[Task A]:
From the biography of the Count of Barca, list every country where he represented his government.
[Task B]:
According to the biography of the Count of Barca, what manufacture did he establish in Rio de Janeiro?

[Selected extract]:
--*--

Portuguese statesman (1754–1817)

D. António de Araújo e Azevedo, 1st Count of Barca (14 May 1754 – 21 June 1817) was a Portuguese statesman, author and amateur botanist.

== Biography ==
The eldest child of António Pereira Pinto de Araújo de Azevedo Fagundes and Marquesa Margarida de Araújo Azevedo, António de Araújo e Azevedo was born on 14 May 1754 in the freguesia of Santa Maria de Sá, Ponte de Lima, Portugal.

== Career ==
After cooperating in the establishment of the Academy of Sciences in Lisbon, he represented his government in Holland, France, Prussia, and Russia.

He was first minister of John VI of Portugal, whom he followed when the Portuguese Court was transferred to the colony of Brazil in 1807. There he was minister of the navy and foreign minister, and took great interest in promoting education and industry, having established the manufacture of porcelain in Rio de Janeiro.

He was a skeptic of free trade, arguing that opening up the Portuguese empire to free trade would "cause great ruin." During the French revolutionary wars, Azevedo was part of a pro-French faction within the Portuguese cabinet that clashed with a pro-British faction.

== Works ==
He conducted scientific studies and experiments in his own palace and private botanical garden, as well as the first trials for the acclimatization and culture of the tea-plant in Brazil. Later in life, he was the founder of Brazil's first school of fine arts.

As an author, his works include two tragedies and a translation of Virgil's pastorals.

--*--

[Data supplied]:
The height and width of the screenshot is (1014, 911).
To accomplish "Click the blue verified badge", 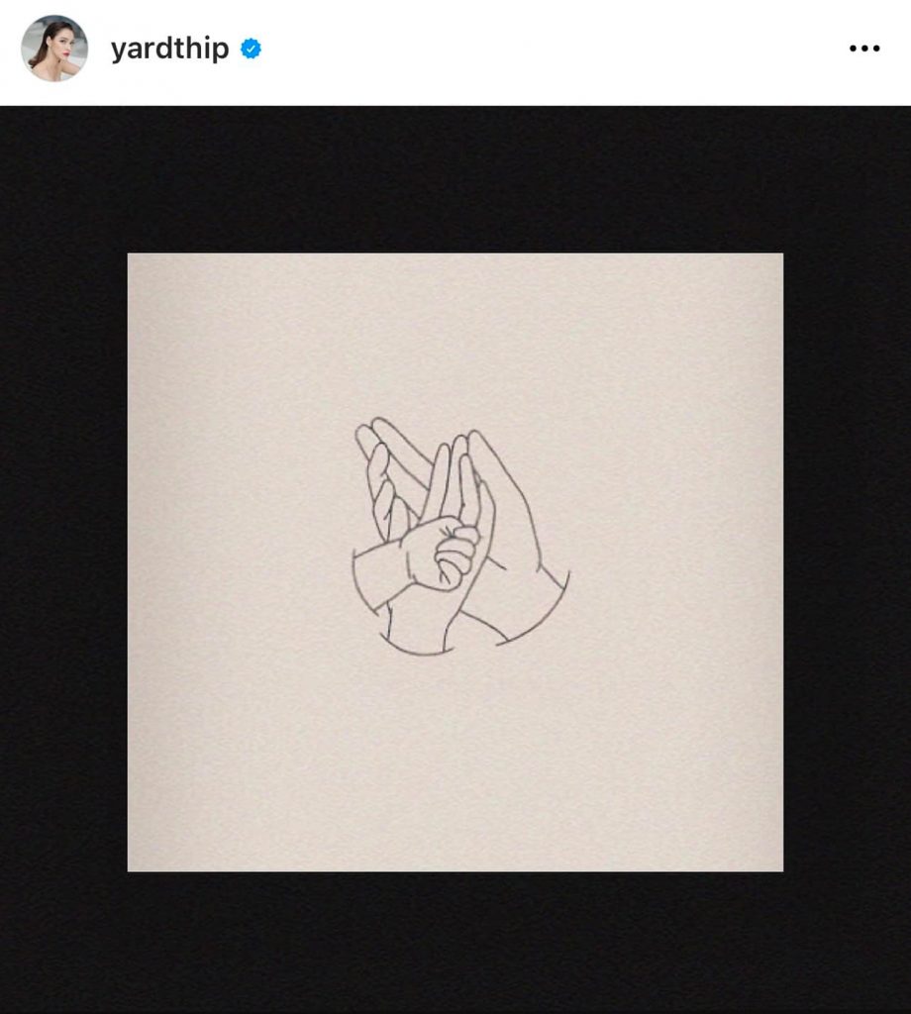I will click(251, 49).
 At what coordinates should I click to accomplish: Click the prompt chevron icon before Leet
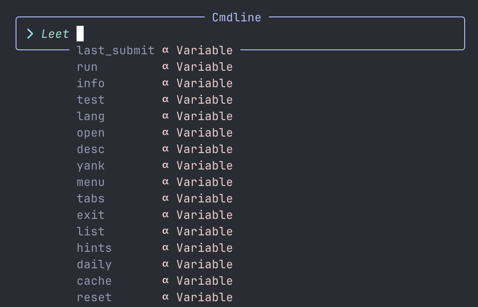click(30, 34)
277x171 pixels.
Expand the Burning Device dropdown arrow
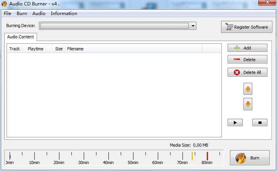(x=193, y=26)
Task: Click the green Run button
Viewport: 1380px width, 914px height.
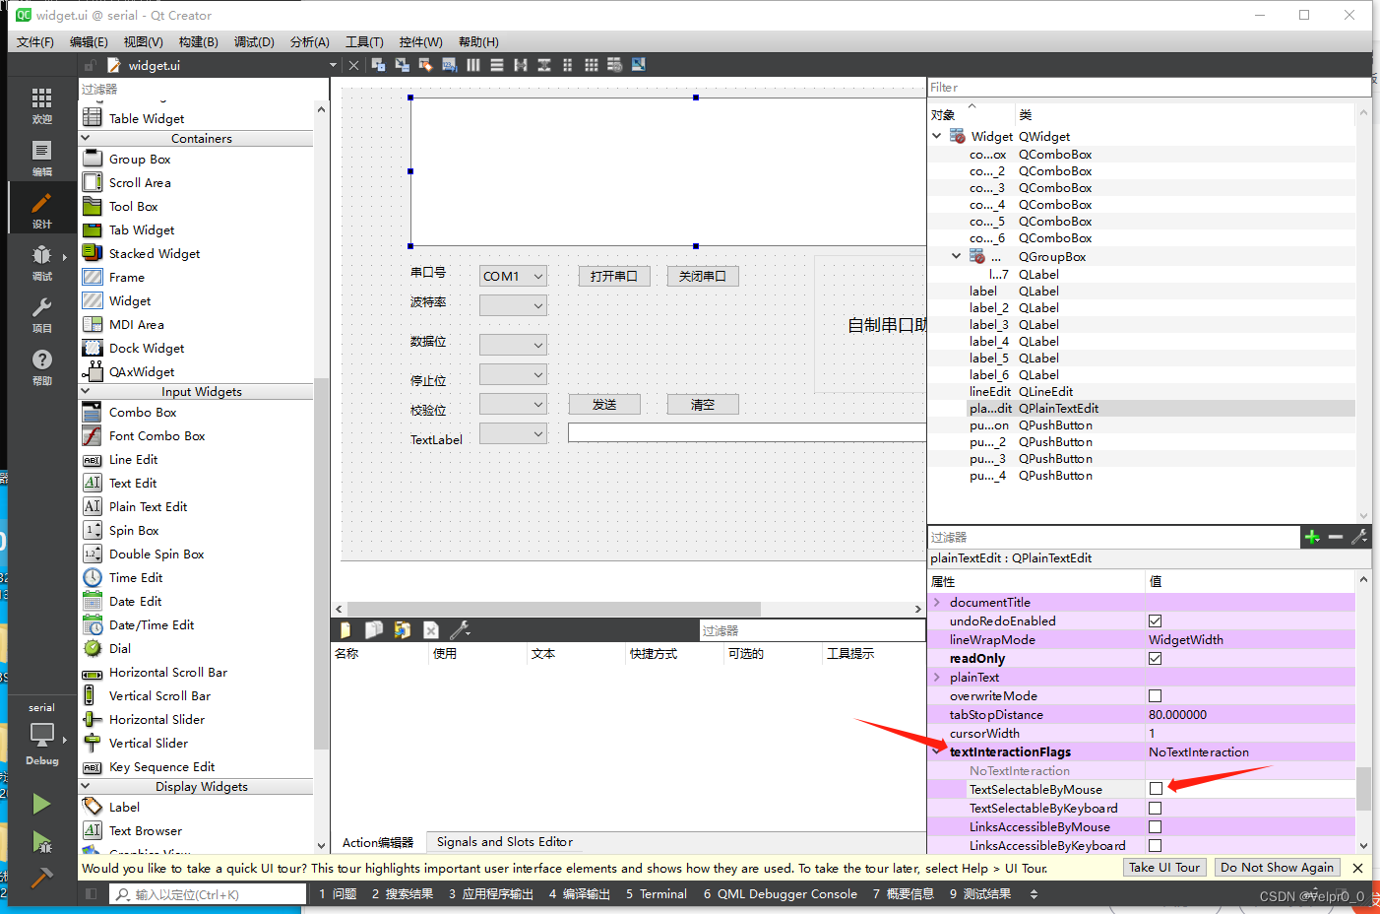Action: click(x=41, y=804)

--*--

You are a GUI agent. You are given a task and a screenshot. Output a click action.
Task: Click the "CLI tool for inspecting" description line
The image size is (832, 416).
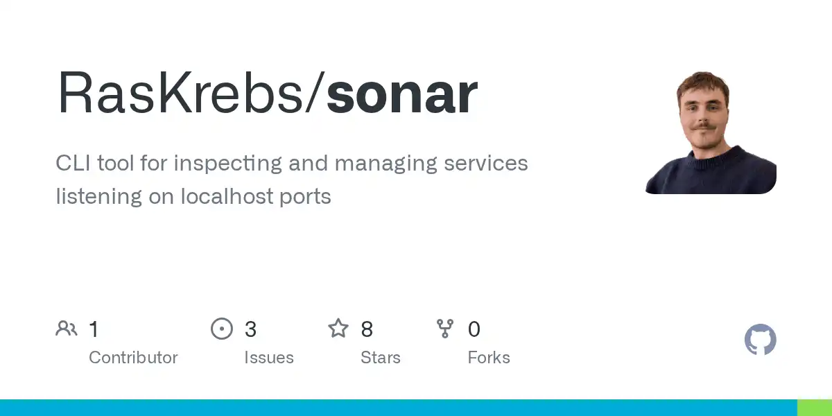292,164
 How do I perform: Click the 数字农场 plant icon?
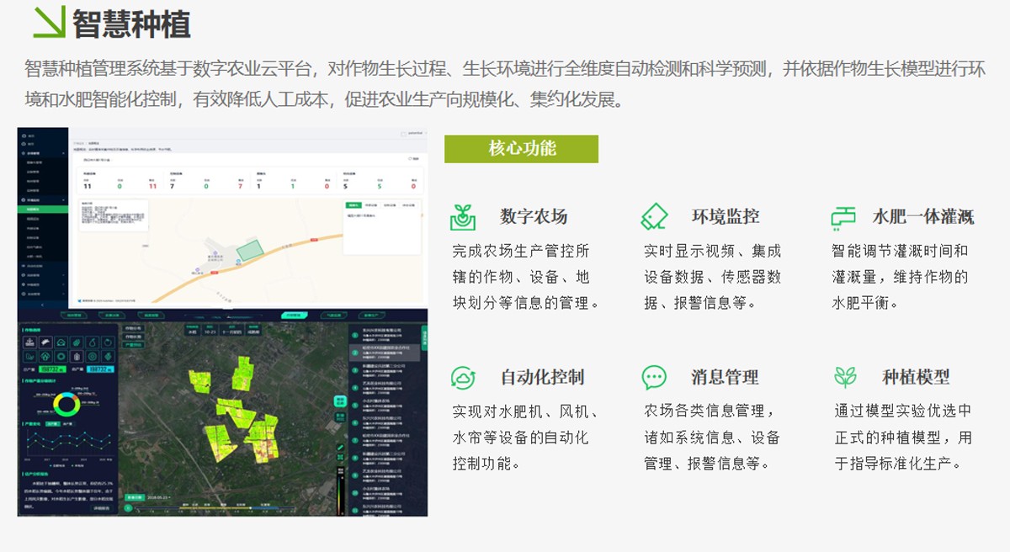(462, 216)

--*--

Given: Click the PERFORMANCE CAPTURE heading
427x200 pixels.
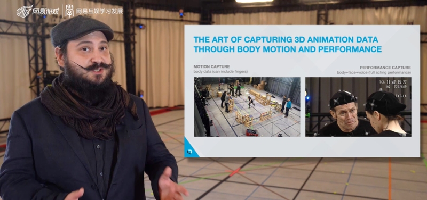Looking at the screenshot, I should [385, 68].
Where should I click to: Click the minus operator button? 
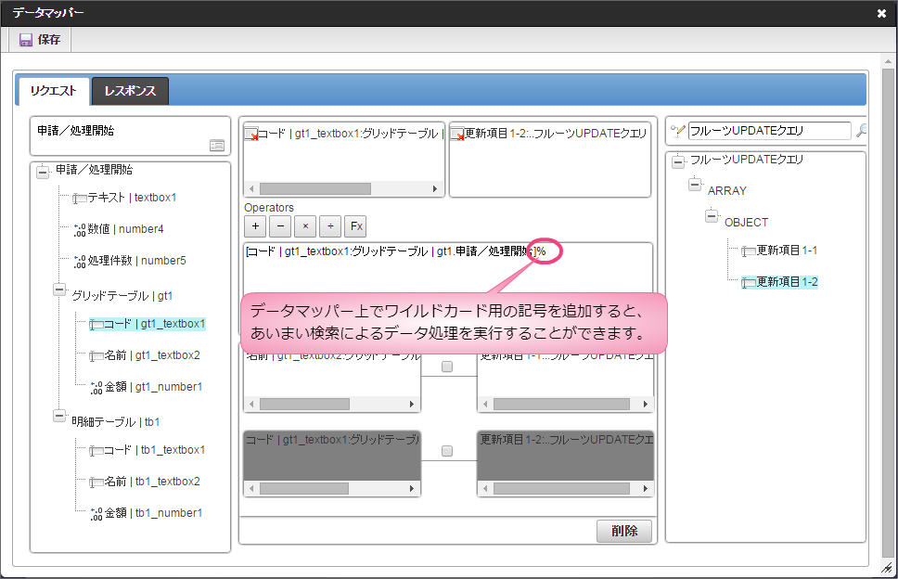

--*--

[Written solution A]:
Holland, France, Prussia, Russia

[Written solution B]:
The manufacture of porcelain.